Do you remember the scene in Evelyn Waugh’s Brideshead Revisited when Rex Mottram is being given his catechism lessons before he can marry Julia?  The priest and Rex have this exchange:

“Yesterday I asked [Mottram] whether Our Lord had more than one nature. He said: ‘Just as many as you say, Father.’ Then again I asked him: ‘Supposing the Pope looked up and saw a cloud and said ‘It’s going to rain’, would that be bound to happen?’ ‘Oh, yes, Father.’ ‘But supposing it didn’t?’ He thought a moment and said, “I suppose it would be sort of raining spiritually, only we were too sinful to see it.’”

This scene figures in a piece written by Michael Brendon Dougherty for The Week “Catholics must learn to resist their popes — even Pope Francis Too many are becoming party apparatchiks”.

The writer makes the point – in a nutshell – that since the advent of rapid communications and a far greater familiarity and presence of Popes in our lives, many people now venerate them too much.  They go beyond respect for the office, and give adulation and hero-worship to the person.  On the other hand, in ages past, before this “papalotry” (my word, the writer’s) developed, people felt far freer to criticize a Pope’s actions.

Is he one to something or is he off the rails?  This is clearly something that many über-trads have bandied about in the last few decades of their defiance of authority.

I suggest that you read the article and then discuss.  I repeat: read the article first.  Don’t just jump in without thinking or looking.

Another quote:

Catholics were reminded at the Second Vatican Council of a doctrine with a foundation in the early church fathers, in St. Vincent Lerins, that the whole body of faithful Catholics in their cultivated sense of the faith, are one of the guarantors of the church’s teaching authority. Sometimes, the duty of a faithful Catholic is not just to rebuke and correct those in authority in the church like St. Catherine of Siena, but to throw rotting cabbage at them, or make them miserable, as we once did, with the connivance of worldly authorities, during the deadlocked papal election in Viterbo.

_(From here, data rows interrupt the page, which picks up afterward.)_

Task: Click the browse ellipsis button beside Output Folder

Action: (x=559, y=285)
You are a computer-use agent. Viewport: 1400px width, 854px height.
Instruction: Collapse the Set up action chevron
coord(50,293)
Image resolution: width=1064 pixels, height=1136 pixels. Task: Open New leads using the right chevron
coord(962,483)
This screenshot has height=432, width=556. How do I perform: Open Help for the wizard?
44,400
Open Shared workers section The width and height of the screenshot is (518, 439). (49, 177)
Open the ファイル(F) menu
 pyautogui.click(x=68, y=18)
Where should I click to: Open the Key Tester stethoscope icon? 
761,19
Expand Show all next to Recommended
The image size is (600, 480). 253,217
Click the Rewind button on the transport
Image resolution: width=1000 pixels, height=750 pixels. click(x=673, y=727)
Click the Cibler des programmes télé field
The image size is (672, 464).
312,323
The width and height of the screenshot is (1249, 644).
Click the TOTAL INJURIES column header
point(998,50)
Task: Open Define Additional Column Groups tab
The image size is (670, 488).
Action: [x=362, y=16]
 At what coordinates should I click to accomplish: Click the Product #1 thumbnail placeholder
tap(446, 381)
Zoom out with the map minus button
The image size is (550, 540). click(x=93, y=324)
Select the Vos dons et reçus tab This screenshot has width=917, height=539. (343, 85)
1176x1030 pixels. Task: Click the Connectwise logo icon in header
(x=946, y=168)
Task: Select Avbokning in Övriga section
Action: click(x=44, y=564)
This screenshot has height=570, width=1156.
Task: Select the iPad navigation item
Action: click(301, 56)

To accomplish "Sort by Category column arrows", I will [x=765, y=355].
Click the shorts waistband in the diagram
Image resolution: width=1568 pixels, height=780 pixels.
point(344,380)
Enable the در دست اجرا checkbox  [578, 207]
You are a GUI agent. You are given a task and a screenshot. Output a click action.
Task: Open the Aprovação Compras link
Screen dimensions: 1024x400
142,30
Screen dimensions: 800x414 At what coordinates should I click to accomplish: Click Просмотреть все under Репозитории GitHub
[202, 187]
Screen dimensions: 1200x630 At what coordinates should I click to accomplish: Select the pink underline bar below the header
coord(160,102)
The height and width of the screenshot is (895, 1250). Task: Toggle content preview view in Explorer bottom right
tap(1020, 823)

For now the members of the Catholic Party are cultivating a kind of denial, saying that Pope Francis cannot possibly endorse the line on divorce and remarriage suggested by Cardinal Kasper when very clearly this reform is being actively debated within the highest reaches of the church, and seems to have been implemented in one phone call. If adopted, it will be time for members of the Catholic Church to reach for the rotting produce and give our prelates a taste of the sensus fidelium.

That proposed, let’s us remember that the Pope has an office with a defined role.  Not everything any Pope says or does is infallible or perfect.

Rich terrain for discussion here, if people will a) think before posting and b) think before posting.  I don’t want to have to step in too much to remove comments that were just tossed out with little consideration.  Treat the question with respect and thought.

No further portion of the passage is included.